▸ WHAT THE TASK REQUIRES: Print exactly, and only, the lines from the one containing "At what coordinates" through the last line of the records below, both included; leave out the pictures.

▸ SOURCE MATERIAL:
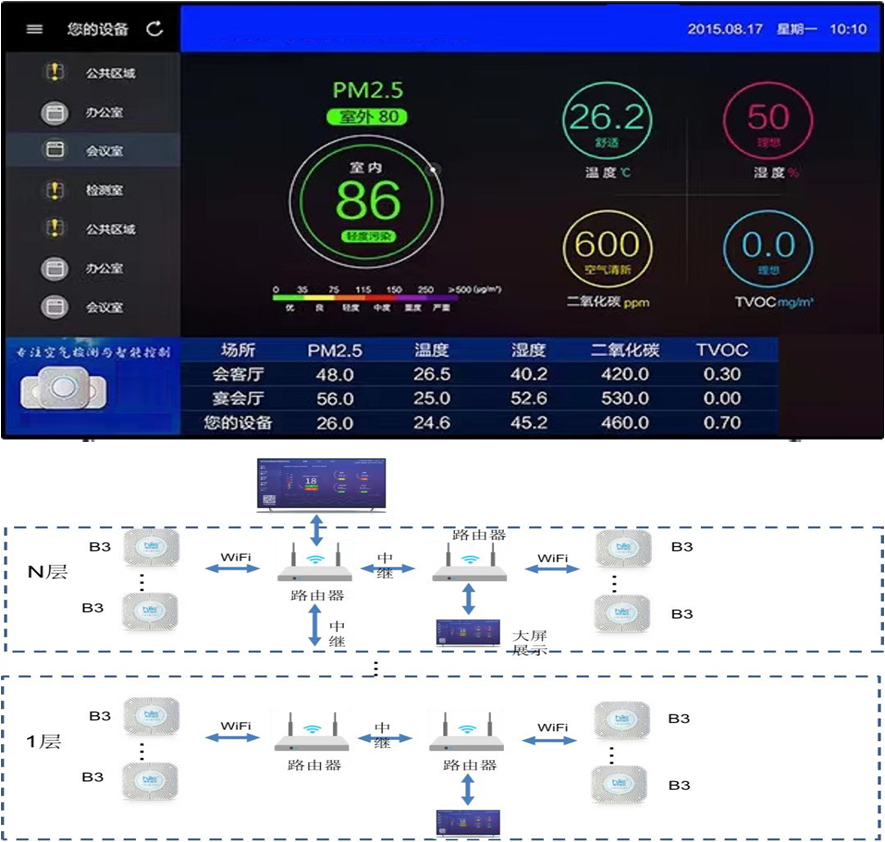Select the 会客厅 row in the table
Image resolution: width=885 pixels, height=842 pixels.
pos(480,374)
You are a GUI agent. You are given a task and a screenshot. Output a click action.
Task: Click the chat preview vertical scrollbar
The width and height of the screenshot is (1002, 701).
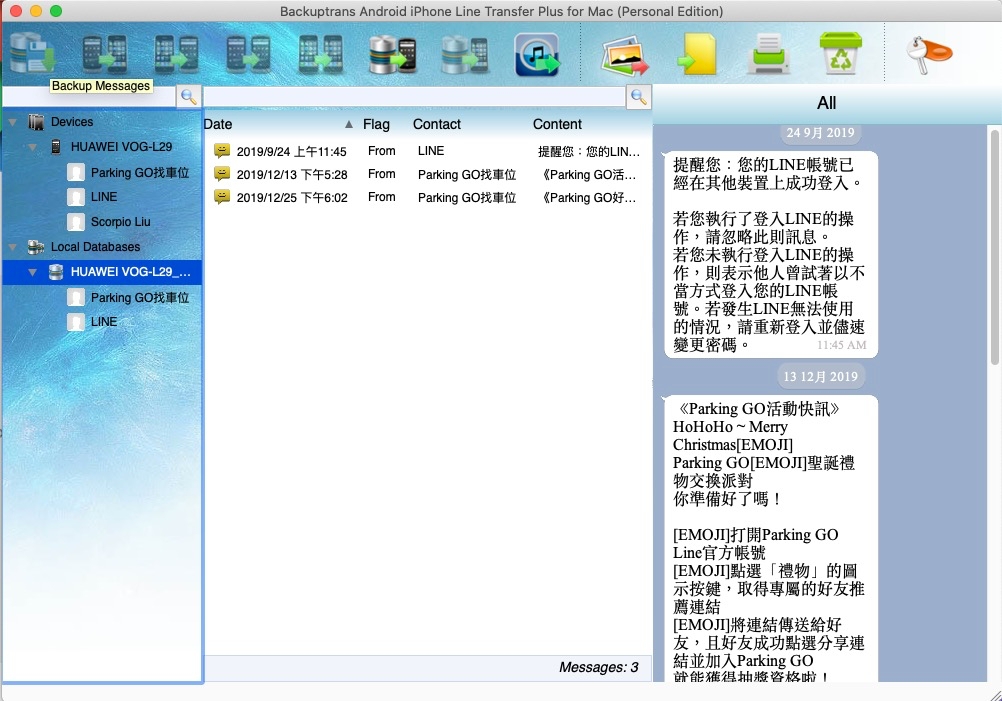point(994,250)
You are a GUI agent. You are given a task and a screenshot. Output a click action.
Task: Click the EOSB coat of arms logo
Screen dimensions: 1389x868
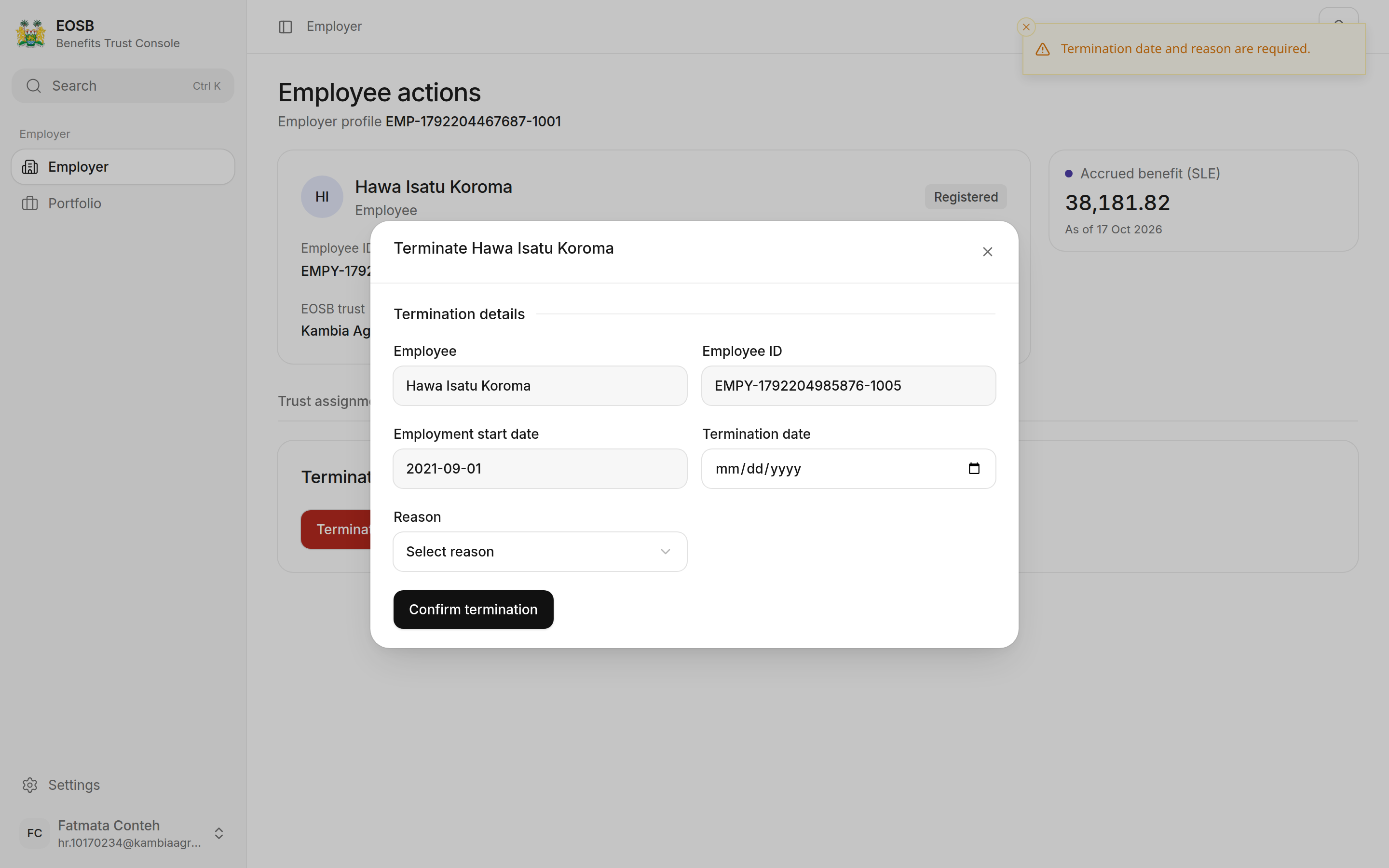30,34
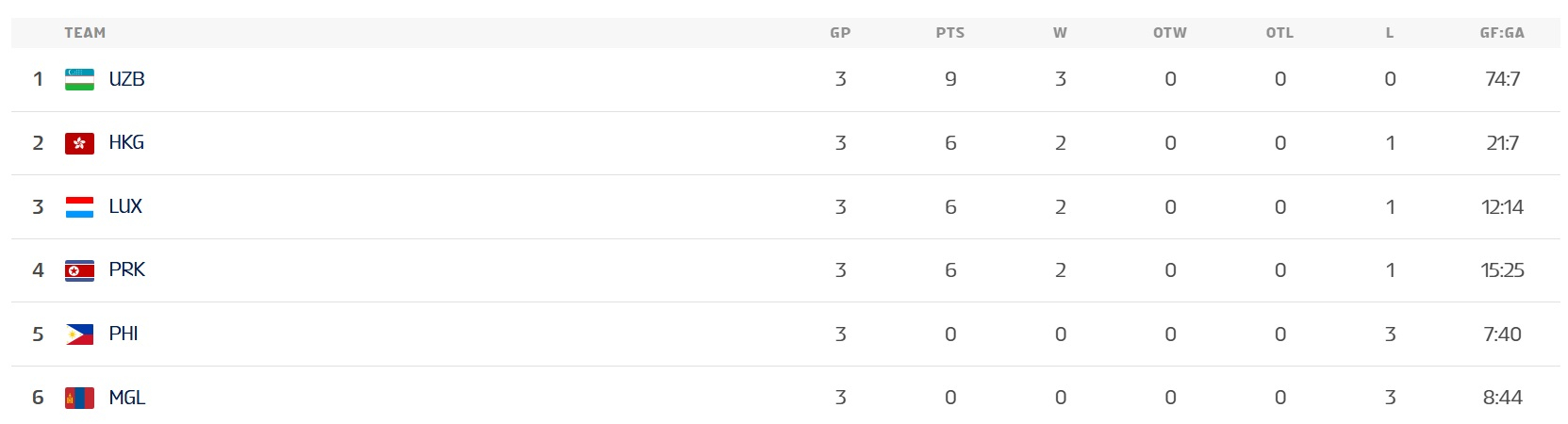Click the Hong Kong flag icon

(79, 143)
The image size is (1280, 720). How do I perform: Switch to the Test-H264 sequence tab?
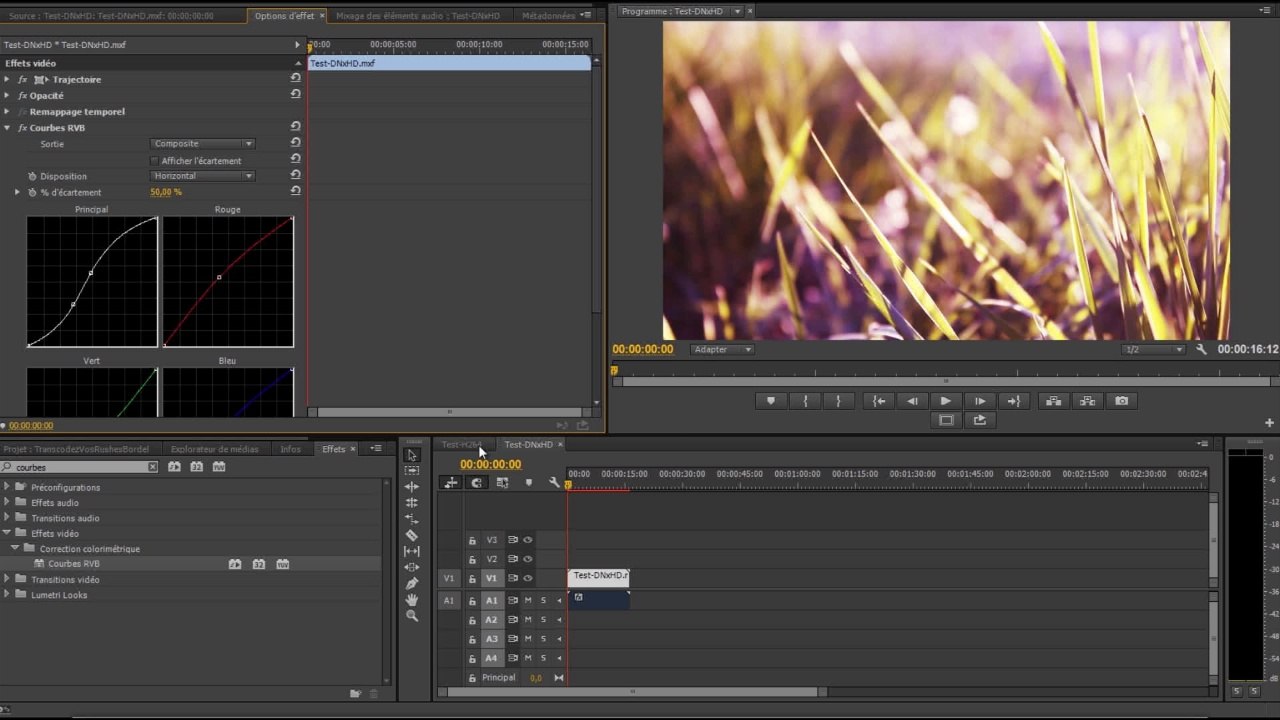tap(461, 445)
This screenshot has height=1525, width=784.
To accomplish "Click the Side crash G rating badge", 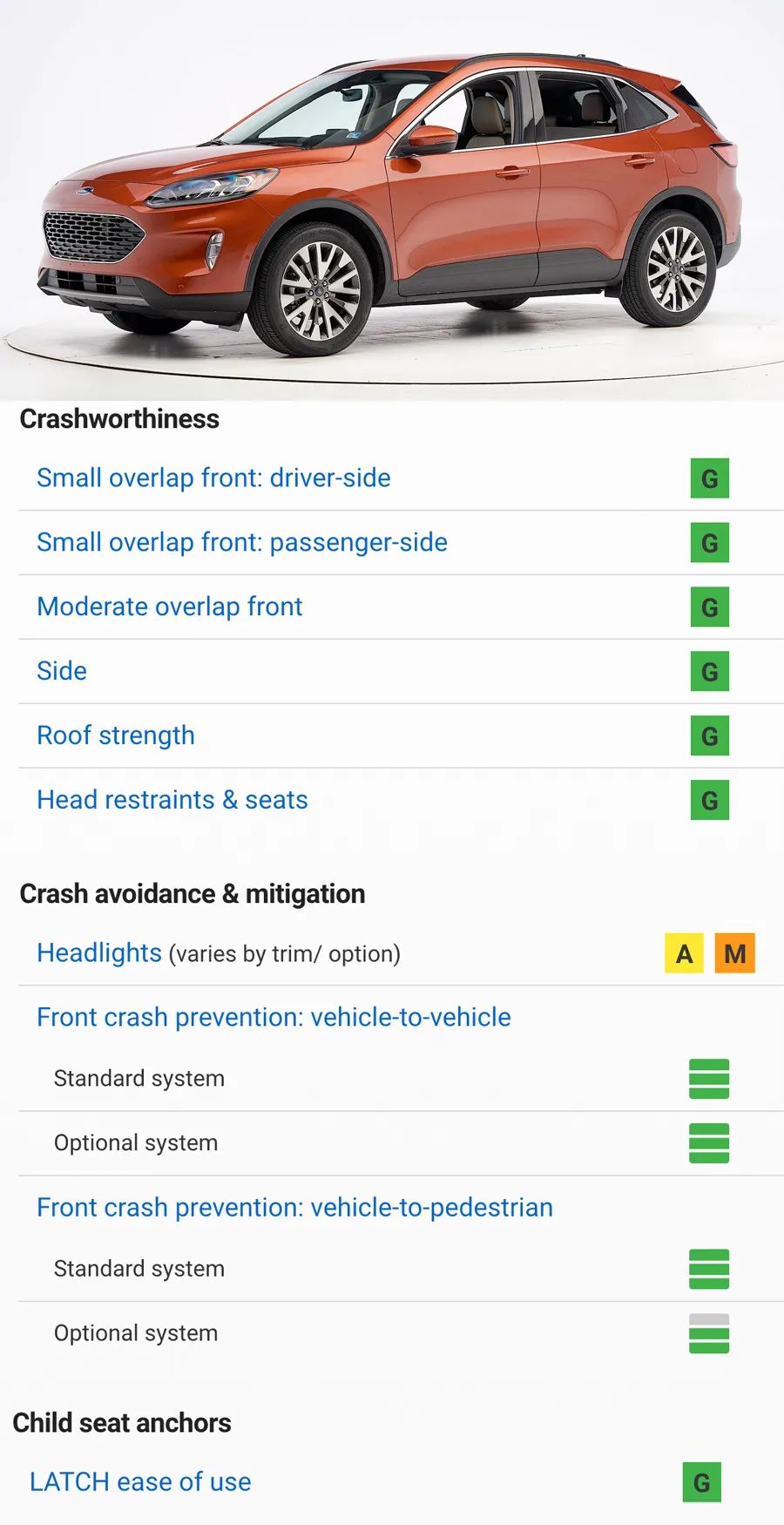I will [709, 672].
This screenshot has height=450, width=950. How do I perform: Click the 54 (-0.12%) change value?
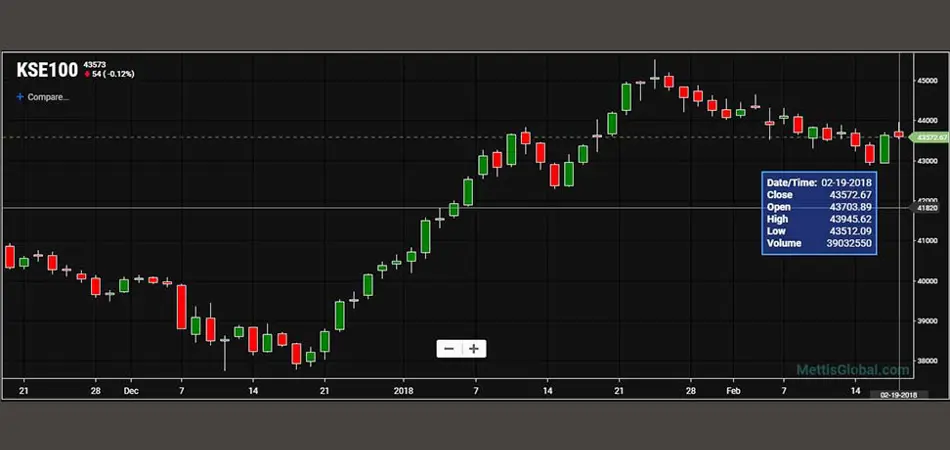coord(113,74)
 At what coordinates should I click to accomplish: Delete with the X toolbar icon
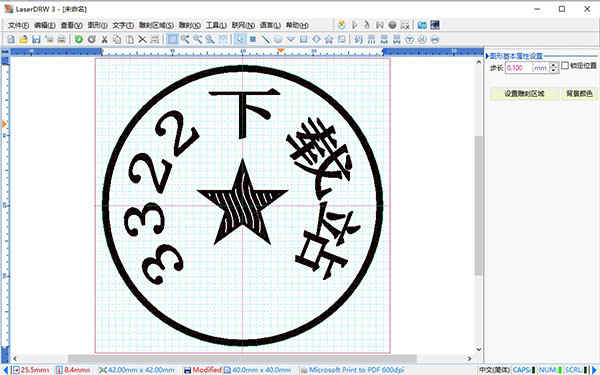(142, 39)
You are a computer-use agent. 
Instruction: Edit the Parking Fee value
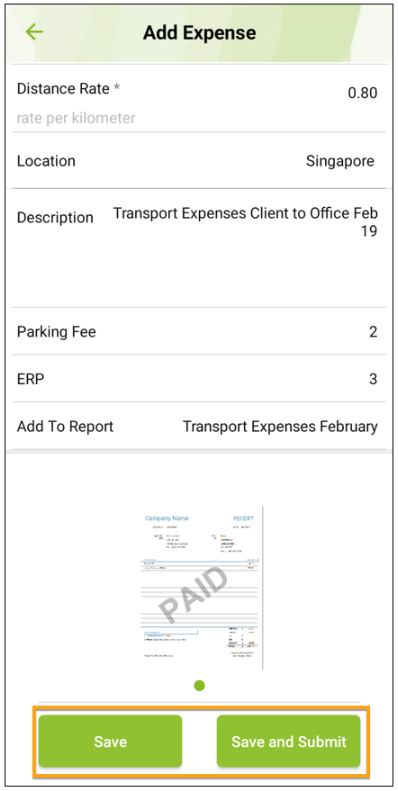click(199, 331)
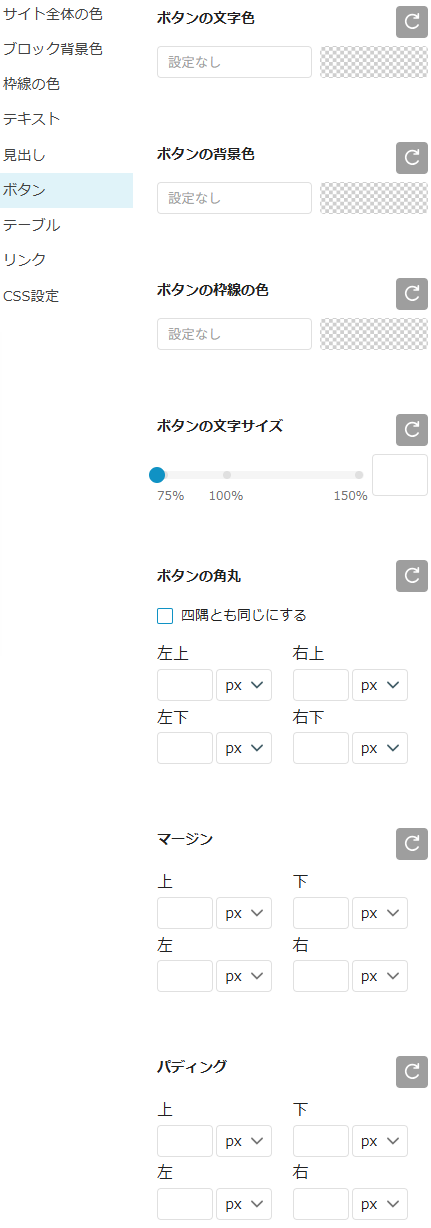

▸ WRITTEN ANSWER:
 At what coordinates should I click to accomplish: Delete with the X toolbar icon
(142, 39)
You are a computer-use agent. 
Instruction: Edit the Parking Fee value
click(199, 331)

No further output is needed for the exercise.